(Material to process begins)

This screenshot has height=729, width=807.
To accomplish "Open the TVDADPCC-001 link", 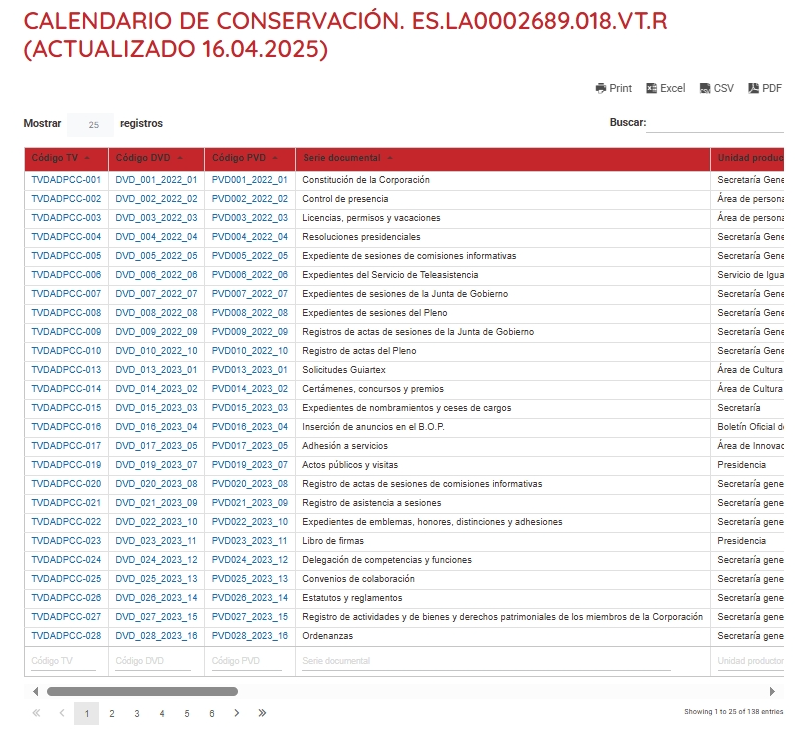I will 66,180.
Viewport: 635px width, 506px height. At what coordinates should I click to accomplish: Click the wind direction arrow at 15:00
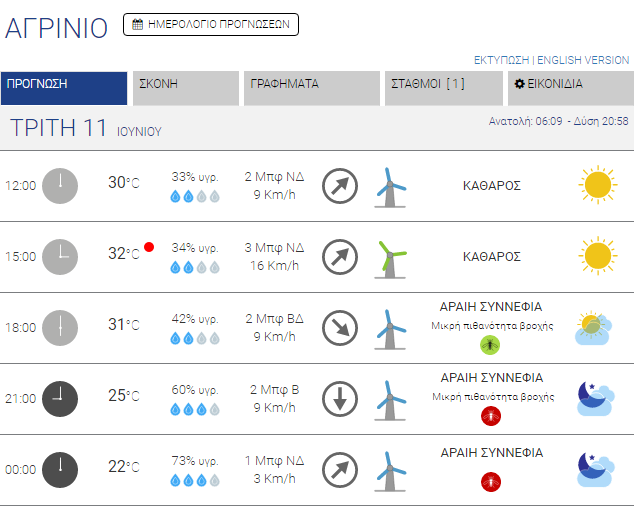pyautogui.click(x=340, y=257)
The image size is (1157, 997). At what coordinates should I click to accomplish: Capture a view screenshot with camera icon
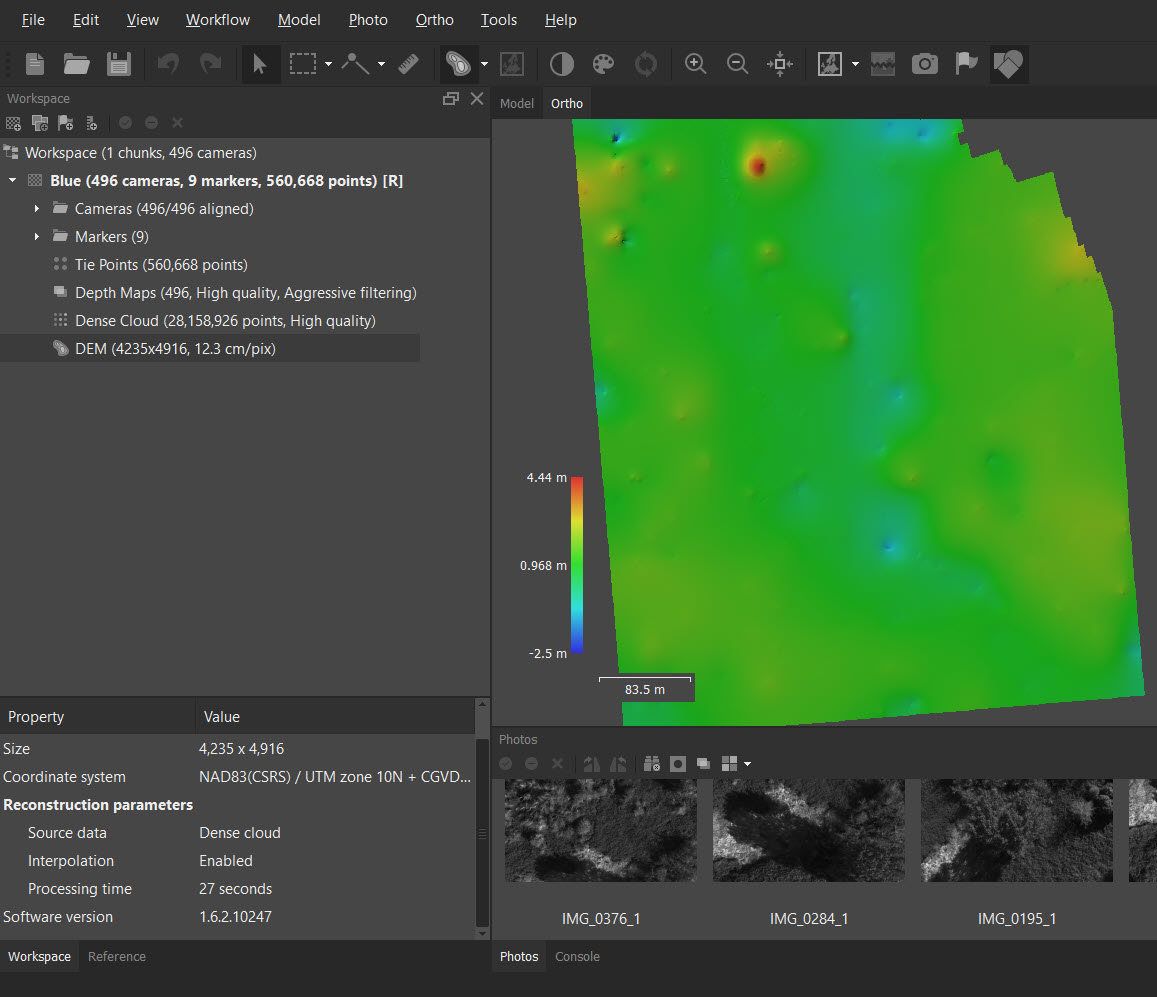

(Material to process ends)
(Material to process begins)

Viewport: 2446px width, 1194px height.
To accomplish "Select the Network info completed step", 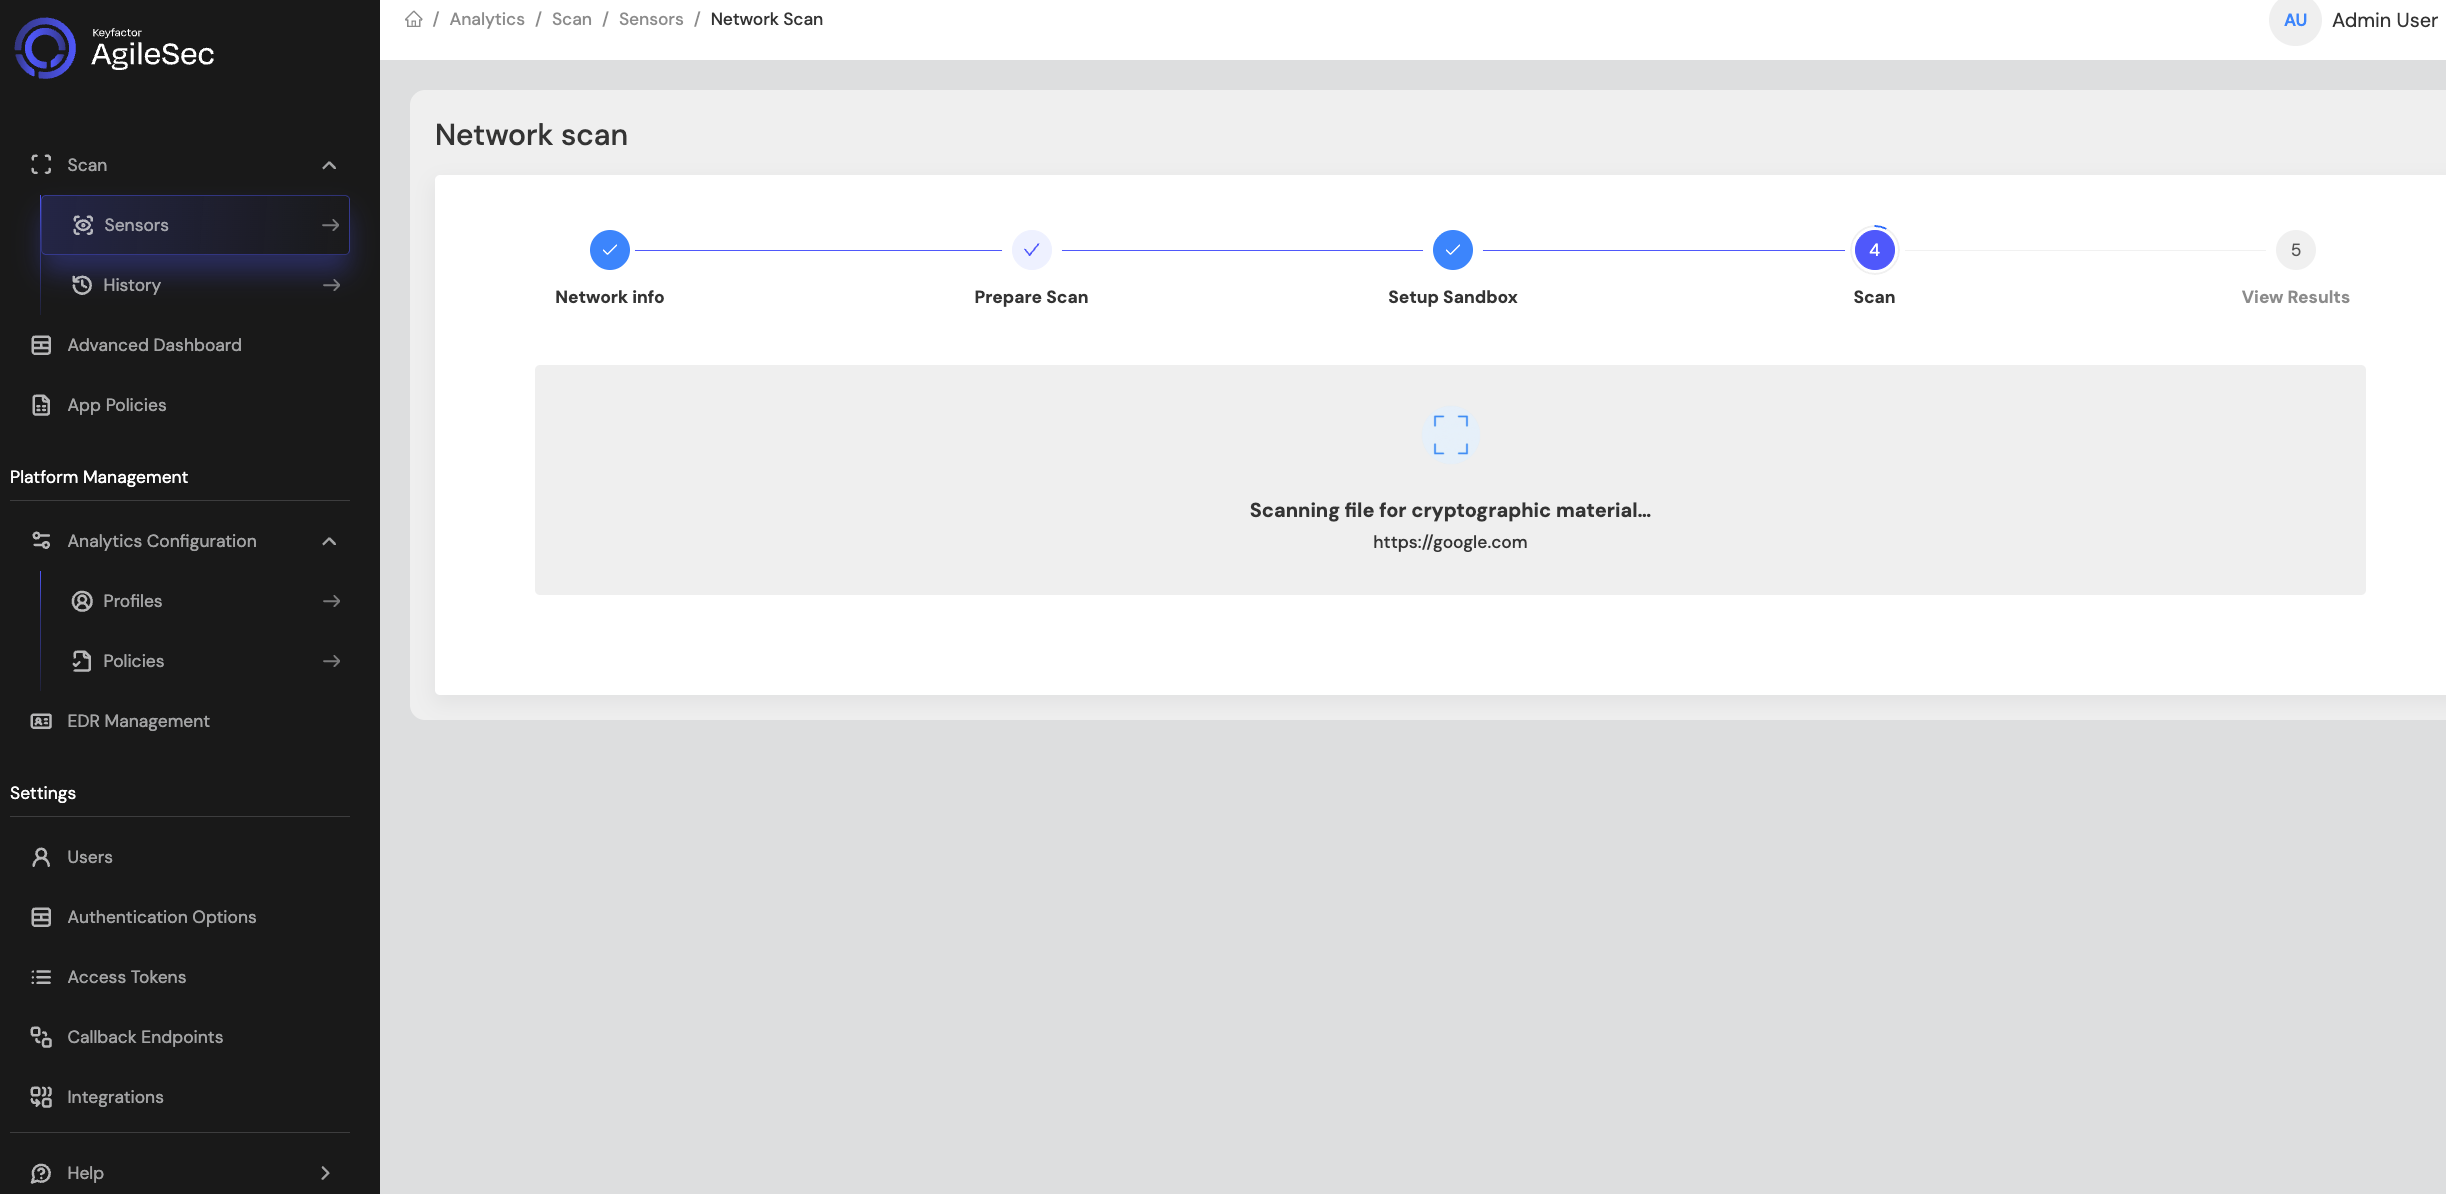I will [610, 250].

(Material to process ends)
(Material to process begins)

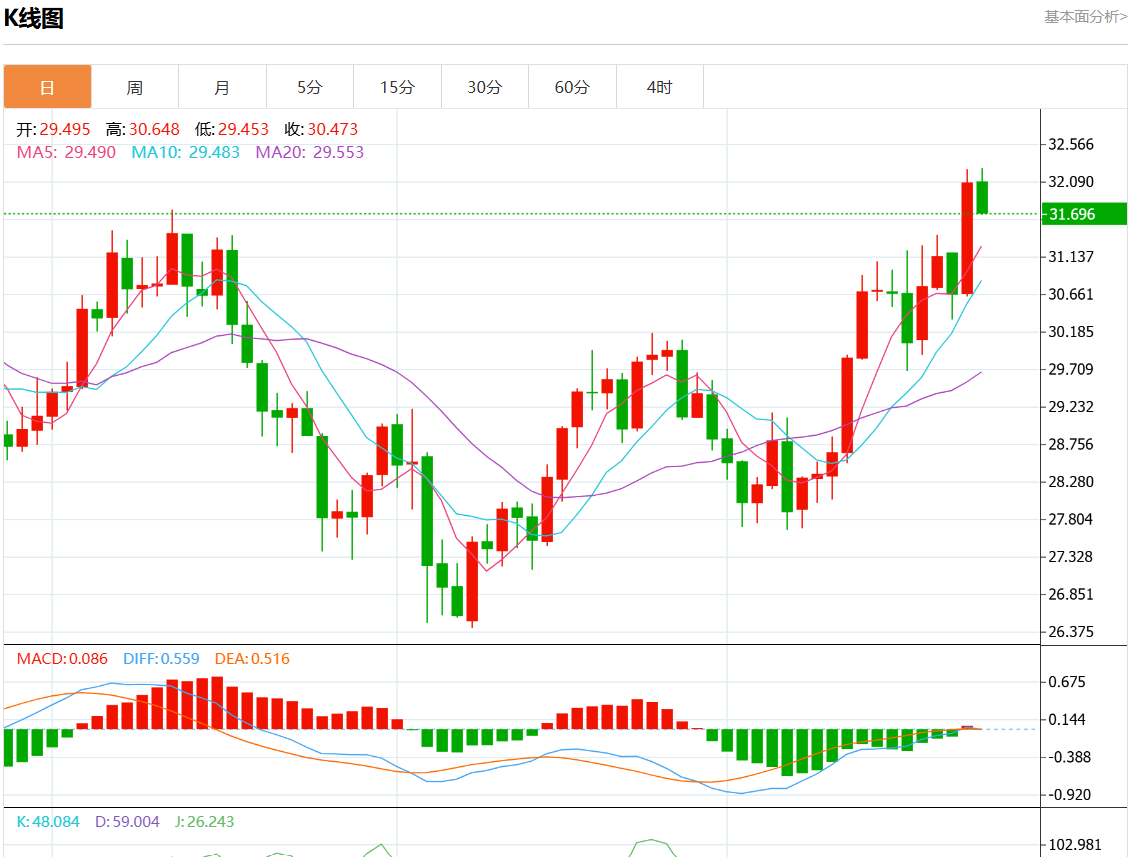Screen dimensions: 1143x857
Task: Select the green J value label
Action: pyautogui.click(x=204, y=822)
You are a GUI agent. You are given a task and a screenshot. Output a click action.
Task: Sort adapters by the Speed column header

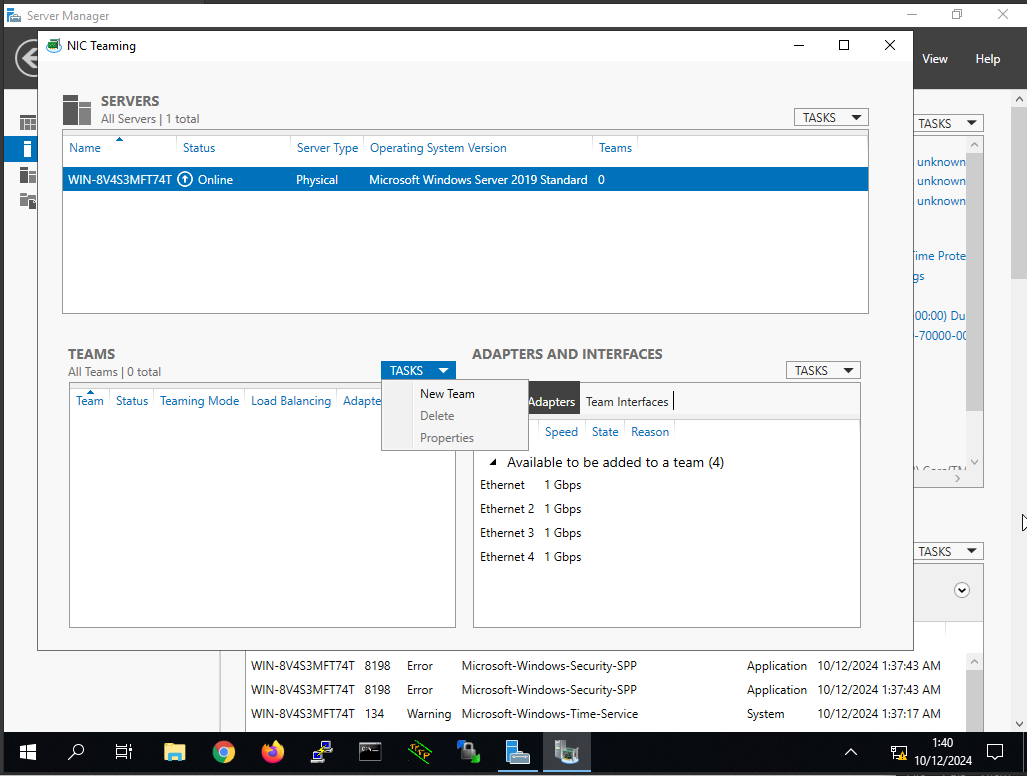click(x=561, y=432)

(Material to process ends)

### What you need to do:
Lines that contain "screenshot" should be pulled from the entries above and reported.

### Response to the task:
This screenshot has height=729, width=807.
The image size is (1157, 997). At what coordinates should I click to accomplish: Capture a view screenshot with camera icon
You are a GUI agent. You are given a task and a screenshot. Output a click action.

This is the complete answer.